→ Extracted text:
Cutting CO2 One Refrigerator at a Time

old_refrigerator

Energy efficiency is everybody’s favorite strategy for reducing carbon-dioxide emissions. But conservation programs are not always economical.

by James A. Bacon

Earlier this month Dominion Virginia Power launched an initiative to encourage residential customers  to turn in old refrigerators kept in the garage. If you have a clunker that is at least 10 years old and has a capacity of at least 10 cubic feet, Dominion will pick up the appliance, recycle it and pay you $50 in the bargain. By  swapping an old fridge for a new energy-efficient model, you could shave up to $100 per year off your electric bill.

Sounds so simple. But there is more to this story than meets the eye, and it provides a glimpse into an under-appreciated question — the extent to which energy efficiency can substitute for new electric power plants in achieving Virginia’s CO2 reduction targets under the Environmental Protection Agency’s Clean Power Plan.

In its 2015 Integrated Resource Plan, Dominion predicated its options for investing in electricity generation and distribution upon the assumption that it will be able to achieve more than 3,000 Gigawatt hours of energy savings through Demand Side Management (DSM) programs by 2030. That savings will eliminate the need to build 611 Megawatts of generating capacity, equivalent to about 3.4% of the power company’s current generating capacity of 17,500 megawatts.

But some environmental groups contend that Dominion should invest more aggressively in energy efficiency to achieve the draft targets set by the Clean Power Plan. “Virginia has a large amount of untapped potential when it comes to energy efficiency,” contends the Natural Resources Defense Council in a 2014 issue brief. The state ranks 47th among the 50 states for energy efficiency. “Other states have been able to achieve significantly higher levels of low-cost efficiency, to accrue substantially more customer and energy benefits. Virginia can do the same.”

→ Challenge 1: Reproduce the article on refrigerator recycling and energy efficiency in full, word for word.

→ Records provided:
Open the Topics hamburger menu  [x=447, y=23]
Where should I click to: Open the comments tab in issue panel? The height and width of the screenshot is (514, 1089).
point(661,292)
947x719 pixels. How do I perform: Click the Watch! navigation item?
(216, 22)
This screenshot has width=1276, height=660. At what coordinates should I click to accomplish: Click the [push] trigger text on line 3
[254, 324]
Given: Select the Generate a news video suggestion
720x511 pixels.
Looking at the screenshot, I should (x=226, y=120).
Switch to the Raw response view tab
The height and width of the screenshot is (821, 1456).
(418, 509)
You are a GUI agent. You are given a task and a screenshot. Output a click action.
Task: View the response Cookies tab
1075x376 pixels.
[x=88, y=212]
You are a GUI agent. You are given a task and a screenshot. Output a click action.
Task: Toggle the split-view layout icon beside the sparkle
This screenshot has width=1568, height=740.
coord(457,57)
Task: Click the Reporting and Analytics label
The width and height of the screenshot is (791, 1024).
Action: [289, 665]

→ Challenge 2: Duplicate the listing verbatim, from its first line through its last.

→ Full output 1:
Cutting CO2 One Refrigerator at a Time

old_refrigerator

Energy efficiency is everybody’s favorite strategy for reducing carbon-dioxide emissions. But conservation programs are not always economical.

by James A. Bacon

Earlier this month Dominion Virginia Power launched an initiative to encourage residential customers  to turn in old refrigerators kept in the garage. If you have a clunker that is at least 10 years old and has a capacity of at least 10 cubic feet, Dominion will pick up the appliance, recycle it and pay you $50 in the bargain. By  swapping an old fridge for a new energy-efficient model, you could shave up to $100 per year off your electric bill.

Sounds so simple. But there is more to this story than meets the eye, and it provides a glimpse into an under-appreciated question — the extent to which energy efficiency can substitute for new electric power plants in achieving Virginia’s CO2 reduction targets under the Environmental Protection Agency’s Clean Power Plan.

In its 2015 Integrated Resource Plan, Dominion predicated its options for investing in electricity generation and distribution upon the assumption that it will be able to achieve more than 3,000 Gigawatt hours of energy savings through Demand Side Management (DSM) programs by 2030. That savings will eliminate the need to build 611 Megawatts of generating capacity, equivalent to about 3.4% of the power company’s current generating capacity of 17,500 megawatts.

But some environmental groups contend that Dominion should invest more aggressively in energy efficiency to achieve the draft targets set by the Clean Power Plan. “Virginia has a large amount of untapped potential when it comes to energy efficiency,” contends the Natural Resources Defense Council in a 2014 issue brief. The state ranks 47th among the 50 states for energy efficiency. “Other states have been able to achieve significantly higher levels of low-cost efficiency, to accrue substantially more customer and energy benefits. Virginia can do the same.”

→ Full output 2:
Open the Topics hamburger menu  [x=447, y=23]
Where should I click to: Open the comments tab in issue panel? The height and width of the screenshot is (514, 1089).
point(661,292)
947x719 pixels. How do I perform: Click the Watch! navigation item?
(216, 22)
This screenshot has width=1276, height=660. At what coordinates should I click to accomplish: Click the [push] trigger text on line 3
[254, 324]
Given: Select the Generate a news video suggestion
720x511 pixels.
Looking at the screenshot, I should (x=226, y=120).
Switch to the Raw response view tab
The height and width of the screenshot is (821, 1456).
(418, 509)
You are a GUI agent. You are given a task and a screenshot. Output a click action.
Task: View the response Cookies tab
1075x376 pixels.
[x=88, y=212]
You are a GUI agent. You are given a task and a screenshot. Output a click action.
Task: Toggle the split-view layout icon beside the sparkle
This screenshot has width=1568, height=740.
coord(457,57)
Task: Click the Reporting and Analytics label
The width and height of the screenshot is (791, 1024).
Action: [289, 665]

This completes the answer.